Voyeurtum und Exhibitionismus sind, wie wir einem bekannten Lexikon der Psychologie entnehmen können, zwei Perversionen des Geschlechtslebens. (Hofstätter 1957, 1). Noch heftiger sagt uns der Psychiater Krafft-Ebing, (1886) was er von Voyeuren hält (2):

(Es handelt sich um …) Menschen, die so zynisch sind, dass sie sich den Anblick eines Koitus zu verschaffen suchen, um ihrer eigenen Potenz aufzuhelfen oder beim Anblick eines erregten Weibes Orgasmus und Ejakulation zu bekommen.


Für die Exhibitionisten hat er allerdings mehr Verständnis, widmet ihnen viele Seiten und noch mehr Fallbeispiele und schreibt schließlich:

Die läppische Art und Weise dieser Geschlechtsbetätigung weist auf intellektuellen oder ethischen Schwachsinn … hin.

Im Volksmund des späten 20. Und 21. Jahrhunderts sind Voyeure allerdings eher Männer, die von kontrastreichen Dessous erregt werden oder „Frauen mit den Augen ausziehen“. Und wie ist es mit den Exhibitionisten?

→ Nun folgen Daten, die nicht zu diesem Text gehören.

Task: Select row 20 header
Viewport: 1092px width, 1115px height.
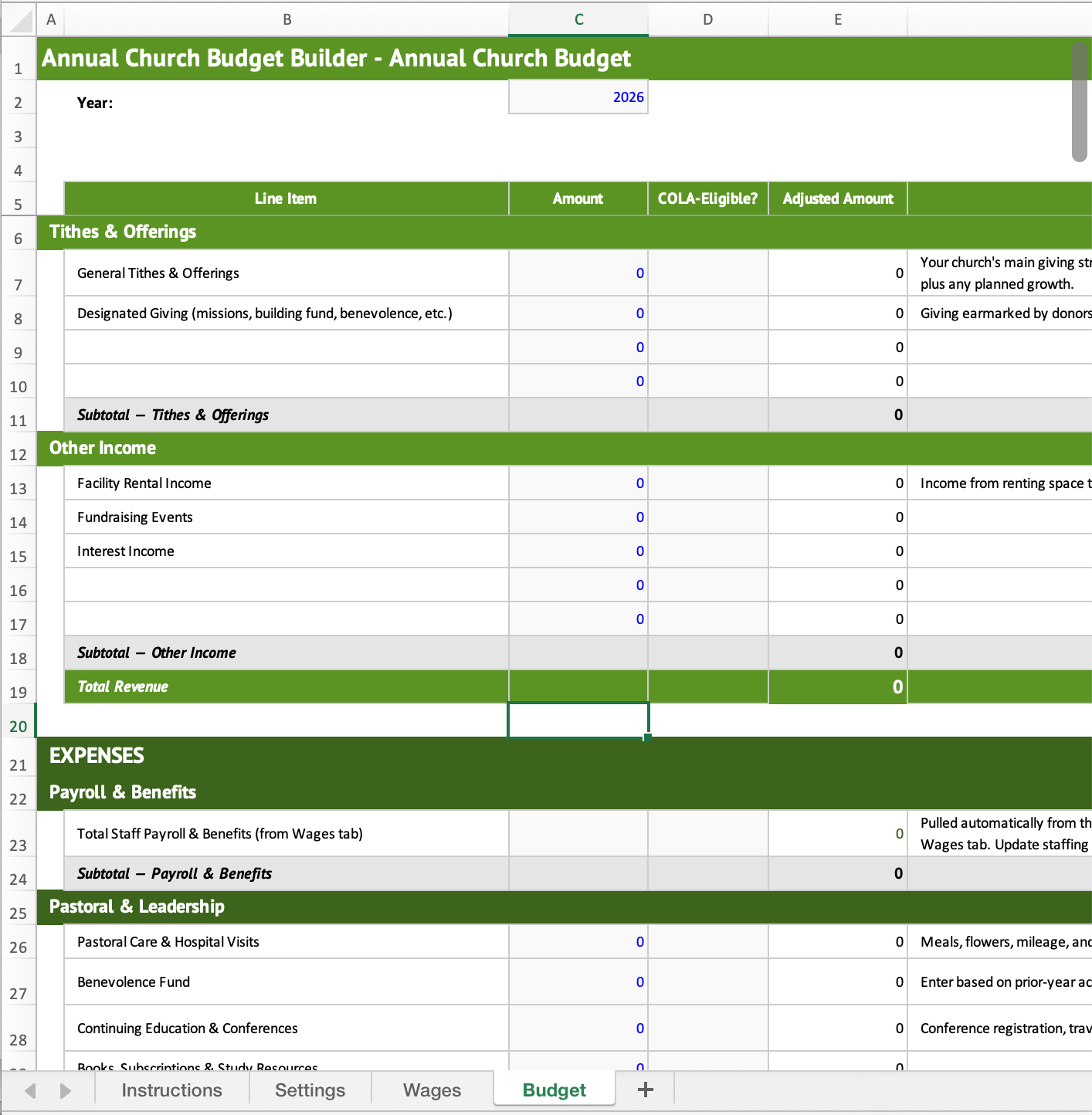Action: (19, 720)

Wir lesen nahezu überall, dass Exhibitionismus sozusagen das Spiegelbild des Voyeurismus ist – so wird es jedenfalls in vielen Lexika erklärt. Wenn das zuträfe, dann müssten sich beide eigentlich recht gut verstehen – so wie sich erotische „Masochisten“ recht gut mit erotischen Sadisten verstehen.

Männliche Voyeure und weibliche Exhibitionisten - der Mainstream

Tatsächlich treffen im täglichen Leben wie auch in den Fantasien männliche Voyeure auf weibliche Exhibitionisten, wobei beide selten „psychisch gestört“ sind, und obwohl sie aus völlig unterschiedlichen Motiven handeln – darüber wird noch zu reden sein.

Und so kommen wir nun auf einen Punkt: In der erotischen Literatur brauchen weibliche Exhibitionisten männliche Voyeure, weil nur so eine Story entsteht.

Vier Varianten zum Thema "Voyeurismus und Exhibitionismus"

Die vier möglichen Konstellationen sind schnell erklärt:

1. Weibliche Voyeure
Kommen tatsächlich vor, überwiegend aus Neugierde darauf, wie sich Frauen und Männer beim Geschlechtsverkehr verhalten. Aber auch, um sich an gleichgeschlechtlichen Liebespaaren oder männlichen Strippern zu ergötzen. Die Anzahl der Frauen, die sich heimlich daran ergötzen, ist enorm hoch. (3) (Denkt dabei daran, dass die meisten von euch für eine weibliche Leserschaft schreiben)

2. Weibliche Exhibitionisten
Weibliche Zurschaustellung ist – entgegen der Meinung vieler Feministinnen – sehr verbreitet. Dabei sind es nicht finanzielle Motive, wie etwa bei Stripperinnen, sondern es ist der Wunsch, mit etwas Exhibitionismus aufzufallen.

3. Männliche Voyeure.
Bei der Partnersuche ist männlicher Voyeurismus nahezu obligatorisch. Darüber hinaus ist eine Spur Voyeurismus nötig, um alle Körpersignale wahrzunehmen, die Frauen aussenden. Und schließlich ist männlicher Voyeurismus lästig, weil manche Männer die Frauen „hartnäckig mit den Augen ausziehen.“

4. Männliche Exhibitionisten
Stellt sich ein Mann zur Schau, dann will er entweder andere Männer anziehen oder oder er glaubt (meist fälschlich) Frauen seien an seinem Gemächt interessiert. Anders sieht es bei Artisten, Tänzern, Sportlern oder Strippern aus –bei ihnen sehen Frauen durchaus auf die Anatomie, soweit sie erkennbar ist.

Keine Angst vor Themen, die viele für "krank" halten

Zu diesem Thema haben wir weitere Texte vorbereitet. Ich hoffe, du kannst diese ersten Bemerkungen bereits verwerten. Die Botschaft lautet: Keine Angst vor Voyeurismus und Exhibitionismus – du kannst die Erotik und Sinnlichkeit aus den Themen herausholen, solange sich andere noch davor fürchten, darüber zu schreiben.

(1) Hofstätter, Psychologie, Taschenbuch.
(2) Psychopathia Sexualis - antiquarisch oder in Nachdrucken weiterhin erhältlich.
(3) Die körperlich gemessenen Werte liegen in einem Bereich, der deutlich über 50 Prozent liegt. Bei einer Befragung ergaben sich deutlich niedrigere Werte.